AUFGABENSTELLUNG –
Schreibe den Text über Armut und Schulden im Landkreis im Anschluss an seinen letzten Satz weiter.

╭─ TEXT

Hobbys, wie das Spielen von Instrumenten, sind oft unmöglich

"Vor allem muss man auch nach den Kindern schauen", merkt Manuela Mayer an. Sie ist die Regionalleiterin der Caritas Schwarzwald-Alb-Donau in Rottweil. "In Sachen Bildung sollten alle die gleichen Chancen haben. Da müssen die gesellschaftlichen Weichen noch gestellt werden." Musikunterricht oder Nachhilfe seien eine Kostenfrage. Für die soziale Teilhabe sei Derartiges aber wichtig. Vernetzung mache vieles möglich. Doch trotz Beziehungen und Förderprogrammen könne nicht jeder Traum erfüllt werden. Teure Hobbys, wie das Spielen von Instrumenten, seien oft unmöglich.

"Mein neunjähriger Enkel wollte letztens mit der Schulklasse verreisen", erinnert sich die Mitt-50erin. Doch nicht nur sie selbst lebt von Arbeitslosengeld, sondern auch ihre Tochter. "Die ganze Familie hat zusammengelegt, um ihm den Wunsch zu erfüllen." Was für andere selbstverständlich sei, mache einem Kopfzerbrechen, wenn man jeden Cent umdrehen müsse.

Die Frau hat ihre Kinder nach der Scheidung allein groß gezogen. Einfach sei das nie gewesen. Sie arbeitete jahrelang in der Altenpflege, dann in der Gastronomie. Vier Schichten habe sie zeitweise geschuftet, um über die Runden zu kommen. Und dann, vor vier Jahren, wurde sie krank und damit arbeitsunfähig. Sie ist es noch immer. "Dadurch bin ich in die Schuldenfalle geraten."

Über die Krankheit in die Schuldenfalle geraten

Inzwischen hat sie Privatinsolvenz angemeldet und ist von den Beiträgen für die Medikamente befreit. Für den Strom hat sie ein Ladegerät. Sie zieht einen Gegenstand aus der Tasche, der wie ein Schlüssel aussieht. "Den lade ich für ein paar Euro auf", erklärt sie. Wenn sie Strom benötige, schalte sie ihn mithilfe des Schlüssels ein und anschließend sofort wieder ab. Geräte im Dauerbetrieb habe sie abgeschafft. Auch der Kühlschrank sei leer. Das sei die einzige Möglichkeit, genügend Strom zu sparen und den Überblick zu behalten.

"Kaum jemand ahnt, welche Sorgen die Betroffenen belasten", erklärt Mayer. Man müsse über die Runden kommen und sich Gedanken machen, welche Möglichkeiten es gibt. Da kommen die sozialen Dienste ins Spiel. "Wir haben etwa 20 Mitarbeiter im Landkreis", so die Regionalleiterin, "aber der Bedarf ist noch längst nicht gedeckt." Wohnraum sei ein großes Thema, ebenso wie die Altersarmut. Die Dunkelziffer an Betroffenen sei wohl hoch, denn viele haben Hemmungen, Hilfe zu suchen.

╰─
╭─ BEREITGESTELLTE DATEN

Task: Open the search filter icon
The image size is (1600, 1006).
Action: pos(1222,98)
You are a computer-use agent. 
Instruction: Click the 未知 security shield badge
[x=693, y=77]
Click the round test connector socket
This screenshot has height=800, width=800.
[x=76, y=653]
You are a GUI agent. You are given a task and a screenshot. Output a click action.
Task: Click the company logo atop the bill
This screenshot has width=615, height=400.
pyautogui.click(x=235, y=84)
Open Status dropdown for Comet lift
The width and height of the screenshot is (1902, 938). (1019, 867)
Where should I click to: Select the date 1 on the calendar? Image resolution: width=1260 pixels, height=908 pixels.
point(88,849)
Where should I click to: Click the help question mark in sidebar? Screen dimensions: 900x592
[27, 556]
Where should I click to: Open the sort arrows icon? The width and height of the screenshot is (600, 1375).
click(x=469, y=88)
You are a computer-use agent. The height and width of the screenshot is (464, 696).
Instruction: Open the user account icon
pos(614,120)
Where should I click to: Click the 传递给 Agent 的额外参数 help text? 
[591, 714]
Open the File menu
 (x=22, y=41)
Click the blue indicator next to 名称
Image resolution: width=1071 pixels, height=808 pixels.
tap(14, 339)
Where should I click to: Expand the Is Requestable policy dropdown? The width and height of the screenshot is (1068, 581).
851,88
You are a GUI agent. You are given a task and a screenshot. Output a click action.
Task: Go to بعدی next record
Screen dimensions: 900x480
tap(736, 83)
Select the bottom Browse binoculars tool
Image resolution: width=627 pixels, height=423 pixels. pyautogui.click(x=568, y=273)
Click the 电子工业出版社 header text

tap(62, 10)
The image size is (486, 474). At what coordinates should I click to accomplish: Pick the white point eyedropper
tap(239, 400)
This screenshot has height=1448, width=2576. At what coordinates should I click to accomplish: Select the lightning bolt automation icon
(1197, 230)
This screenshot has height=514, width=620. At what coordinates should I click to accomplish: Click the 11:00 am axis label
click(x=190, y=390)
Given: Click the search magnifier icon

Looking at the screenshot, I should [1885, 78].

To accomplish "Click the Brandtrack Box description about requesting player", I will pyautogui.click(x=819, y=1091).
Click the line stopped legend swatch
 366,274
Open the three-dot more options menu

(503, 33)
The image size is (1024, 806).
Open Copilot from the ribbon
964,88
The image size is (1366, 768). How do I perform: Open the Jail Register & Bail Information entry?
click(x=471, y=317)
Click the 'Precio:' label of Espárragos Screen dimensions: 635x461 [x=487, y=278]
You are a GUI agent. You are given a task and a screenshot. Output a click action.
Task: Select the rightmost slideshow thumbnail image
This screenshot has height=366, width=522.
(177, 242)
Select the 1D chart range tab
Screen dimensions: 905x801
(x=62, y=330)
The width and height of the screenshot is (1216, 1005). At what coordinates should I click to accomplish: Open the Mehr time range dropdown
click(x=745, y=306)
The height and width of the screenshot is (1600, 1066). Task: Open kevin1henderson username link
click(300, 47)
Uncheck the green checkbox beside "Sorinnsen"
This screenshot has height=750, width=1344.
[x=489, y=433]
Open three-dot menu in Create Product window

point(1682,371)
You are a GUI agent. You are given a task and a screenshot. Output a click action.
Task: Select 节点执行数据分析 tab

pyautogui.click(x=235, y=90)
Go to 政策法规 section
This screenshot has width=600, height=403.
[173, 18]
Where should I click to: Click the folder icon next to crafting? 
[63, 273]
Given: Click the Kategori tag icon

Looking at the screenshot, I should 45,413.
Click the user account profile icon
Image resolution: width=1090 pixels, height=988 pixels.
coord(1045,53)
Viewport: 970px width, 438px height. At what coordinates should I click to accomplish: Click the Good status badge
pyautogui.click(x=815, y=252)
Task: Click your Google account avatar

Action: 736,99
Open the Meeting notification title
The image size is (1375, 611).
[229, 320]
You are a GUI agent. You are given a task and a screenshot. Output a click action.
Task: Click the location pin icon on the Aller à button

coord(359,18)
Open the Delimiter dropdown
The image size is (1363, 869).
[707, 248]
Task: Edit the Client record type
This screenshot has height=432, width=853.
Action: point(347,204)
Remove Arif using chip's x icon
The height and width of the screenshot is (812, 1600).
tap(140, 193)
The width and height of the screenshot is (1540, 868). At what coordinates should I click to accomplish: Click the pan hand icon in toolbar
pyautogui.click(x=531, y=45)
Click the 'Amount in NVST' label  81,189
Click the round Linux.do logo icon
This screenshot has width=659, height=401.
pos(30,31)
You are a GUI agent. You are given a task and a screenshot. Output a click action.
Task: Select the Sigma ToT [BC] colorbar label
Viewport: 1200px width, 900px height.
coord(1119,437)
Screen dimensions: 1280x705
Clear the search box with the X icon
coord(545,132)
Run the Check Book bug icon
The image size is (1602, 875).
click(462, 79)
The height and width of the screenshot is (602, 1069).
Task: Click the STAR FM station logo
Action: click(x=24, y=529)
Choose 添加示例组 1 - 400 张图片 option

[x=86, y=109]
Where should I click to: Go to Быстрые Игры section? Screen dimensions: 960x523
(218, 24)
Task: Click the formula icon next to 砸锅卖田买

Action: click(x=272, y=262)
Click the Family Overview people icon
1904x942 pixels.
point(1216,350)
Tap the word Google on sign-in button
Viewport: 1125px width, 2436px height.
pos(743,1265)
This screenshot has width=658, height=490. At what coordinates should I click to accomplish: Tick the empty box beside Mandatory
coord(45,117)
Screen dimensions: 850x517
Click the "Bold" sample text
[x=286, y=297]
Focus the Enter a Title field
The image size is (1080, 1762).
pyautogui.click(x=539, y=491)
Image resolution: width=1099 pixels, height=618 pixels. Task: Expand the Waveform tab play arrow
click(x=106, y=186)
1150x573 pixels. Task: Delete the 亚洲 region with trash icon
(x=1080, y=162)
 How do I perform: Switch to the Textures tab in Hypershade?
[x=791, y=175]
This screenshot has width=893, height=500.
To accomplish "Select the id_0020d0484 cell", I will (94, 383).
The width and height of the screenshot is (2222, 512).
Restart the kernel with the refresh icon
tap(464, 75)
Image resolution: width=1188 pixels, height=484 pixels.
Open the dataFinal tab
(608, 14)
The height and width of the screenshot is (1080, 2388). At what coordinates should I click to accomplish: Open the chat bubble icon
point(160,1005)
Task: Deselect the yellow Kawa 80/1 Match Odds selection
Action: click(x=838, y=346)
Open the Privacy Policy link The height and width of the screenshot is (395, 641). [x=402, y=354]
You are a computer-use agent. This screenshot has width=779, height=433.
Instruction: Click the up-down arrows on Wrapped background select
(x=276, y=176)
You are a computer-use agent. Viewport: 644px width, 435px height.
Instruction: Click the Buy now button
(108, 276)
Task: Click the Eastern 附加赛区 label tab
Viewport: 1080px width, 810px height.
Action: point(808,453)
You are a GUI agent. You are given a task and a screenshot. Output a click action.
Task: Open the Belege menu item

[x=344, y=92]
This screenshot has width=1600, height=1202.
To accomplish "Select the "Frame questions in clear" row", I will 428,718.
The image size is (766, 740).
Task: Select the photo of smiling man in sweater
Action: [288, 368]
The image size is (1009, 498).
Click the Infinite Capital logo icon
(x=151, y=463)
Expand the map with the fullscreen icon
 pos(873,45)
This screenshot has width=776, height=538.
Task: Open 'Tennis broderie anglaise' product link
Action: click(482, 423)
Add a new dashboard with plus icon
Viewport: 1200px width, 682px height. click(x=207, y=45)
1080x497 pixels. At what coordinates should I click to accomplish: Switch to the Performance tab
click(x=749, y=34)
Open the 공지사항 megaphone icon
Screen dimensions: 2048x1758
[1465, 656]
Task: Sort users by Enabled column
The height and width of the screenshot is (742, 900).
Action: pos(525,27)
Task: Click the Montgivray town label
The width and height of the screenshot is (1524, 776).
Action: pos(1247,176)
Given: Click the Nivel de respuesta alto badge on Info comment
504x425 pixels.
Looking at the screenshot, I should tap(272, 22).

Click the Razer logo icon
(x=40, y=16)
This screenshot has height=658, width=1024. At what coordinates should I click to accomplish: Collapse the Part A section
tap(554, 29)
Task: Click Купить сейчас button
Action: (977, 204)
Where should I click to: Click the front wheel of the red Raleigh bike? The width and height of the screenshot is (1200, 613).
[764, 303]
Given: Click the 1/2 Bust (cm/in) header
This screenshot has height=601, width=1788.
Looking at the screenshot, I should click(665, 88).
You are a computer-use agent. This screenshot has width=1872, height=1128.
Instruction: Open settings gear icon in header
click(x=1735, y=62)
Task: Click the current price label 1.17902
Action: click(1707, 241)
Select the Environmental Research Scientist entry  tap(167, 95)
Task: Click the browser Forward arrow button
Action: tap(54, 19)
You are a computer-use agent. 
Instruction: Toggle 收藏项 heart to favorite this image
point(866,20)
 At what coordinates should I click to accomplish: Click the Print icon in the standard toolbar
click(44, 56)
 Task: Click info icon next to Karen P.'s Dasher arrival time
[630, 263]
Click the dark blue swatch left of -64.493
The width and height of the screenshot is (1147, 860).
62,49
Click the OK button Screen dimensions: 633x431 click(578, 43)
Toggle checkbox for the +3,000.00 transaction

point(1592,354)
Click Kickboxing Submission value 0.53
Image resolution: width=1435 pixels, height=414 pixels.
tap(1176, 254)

╰─

SCHRIFTLICHE ANTWORT –
"Für mich war es sehr schlimm, betteln gehen zu müssen", gesteht so auch die Frau. Der erste Gang zur Caritas vor vier Jahren und auch zur Rottweiler Tafel habe sie viel Überwindung gekostet. "Vor Frau Schmidt habe ich mich nach einigen Gesprächen und Treffen im Rottweiler Caritas-Zentrum aber nicht mehr geschämt", sagt sie. "Sie erwähnte gleich ihre Schweigepflicht. Und ich habe Vertrauen gefasst."

Ohne die Unterstützung und Beratung der Caritas wäre es wohl noch schlimmer gekommen, dennoch lebt die Frau von lediglich 269 Euro im Monat. Strom muss sie extra dazu kaufen. Das macht weniger als acht Euro pro Tag. Ein bisschen wird sie von ihren Kindern unterstützt. "Das anzunehmen, ist schwer", sagt sie, "weil ich doch die Mutter bin." Kürzlich habe ihr Sohn ihr wieder Sprudel vorbei gebracht. "Er geht dann immer gleich wieder, weil er weiß, dass ich dann weine."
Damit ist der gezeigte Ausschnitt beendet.